Skip to content

Export and reporting

Exports operate on the pipeline's SQLite database and never touch the main DwC+ABCD store.

CSV exports

  1. Run cli.py to process images and populate the local database. The --input, --output, --config and repeatable --engine options control the run.
python cli.py process --input input/ --output output/ --config config/local.toml --engine tesseract
  1. The command writes occurrence.csv and identification_history.csv in the output/ directory. Inspect the files with standard tools:
head output/occurrence.csv

Excel exports

  1. Convert the review database to a spreadsheet using io_utils/spreadsheets.py:
python - <<'PY'
from pathlib import Path
from io_utils.database import init_candidate_db
from io_utils.spreadsheets import export_candidates_to_spreadsheet

conn = init_candidate_db(Path("output/candidates.db"))
export_candidates_to_spreadsheet(conn, "1.0.0", Path("output/review.xlsx"))
conn.close()
PY
  1. The spreadsheet and a manifest.json appear under output/ for review without modifying the central database.

Import audits

Use import_review.py to merge reviewed decisions into the working database. The command records an audit entry with the user ID, bundle hash and timestamp.
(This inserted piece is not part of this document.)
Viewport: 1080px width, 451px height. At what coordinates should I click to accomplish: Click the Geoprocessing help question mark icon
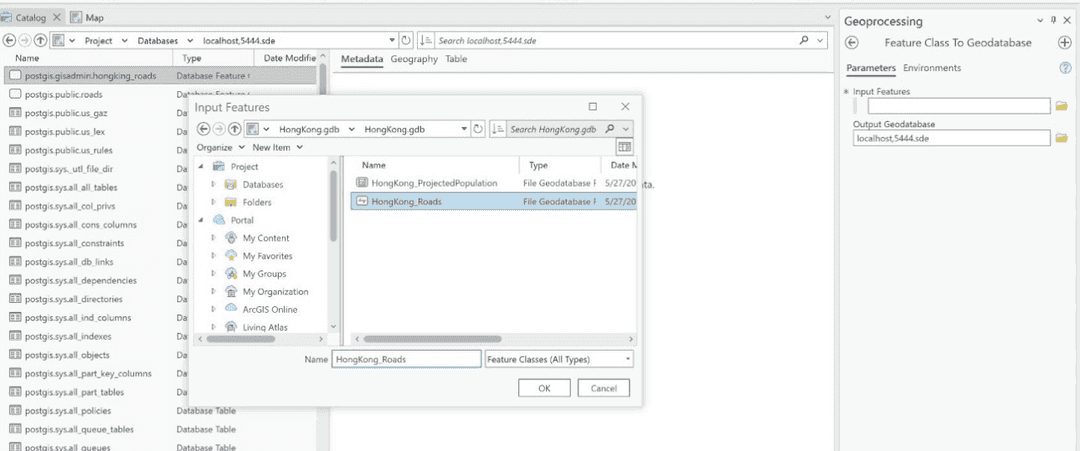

Audits are written to app.db next to the candidates file unless an explicit path is provided via --app-db.

python import_review.py output/review_v1.2.0.zip output/candidates.db --schema-version 1.2.0 --user alice --app-db output/app.db

Audit records are accessible with fetch_import_audit in io_utils/database.py.
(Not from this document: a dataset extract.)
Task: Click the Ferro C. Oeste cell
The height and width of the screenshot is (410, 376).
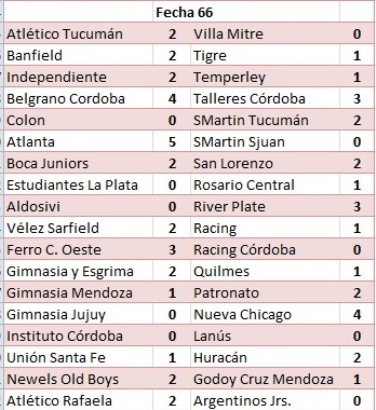Action: click(x=78, y=250)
Darwin Core archive exports

The system provides comprehensive Darwin Core Archive (DwC-A) export functionality with semantic versioning, embedded manifests, and rich provenance tracking.

Quick Export via CLI

The easiest way to create versioned exports is through the CLI:

# Create a rich versioned bundle with full metadata
python cli.py export --output output/ --version 1.2.0 --format rich

# Create a simple versioned bundle
python cli.py export --output output/ --version 1.2.0 --format simple

# Export without compression (files only)
python cli.py export --output output/ --version 1.2.0 --no-compress

Programmatic Export

Use the archive helpers to build Darwin Core files and bundle them with enhanced manifests:

python - <<'PY'
from pathlib import Path
from dwc.archive import create_archive, create_versioned_bundle

# Simple versioned bundle
create_archive(Path("output"), compress=True, version="1.0.0")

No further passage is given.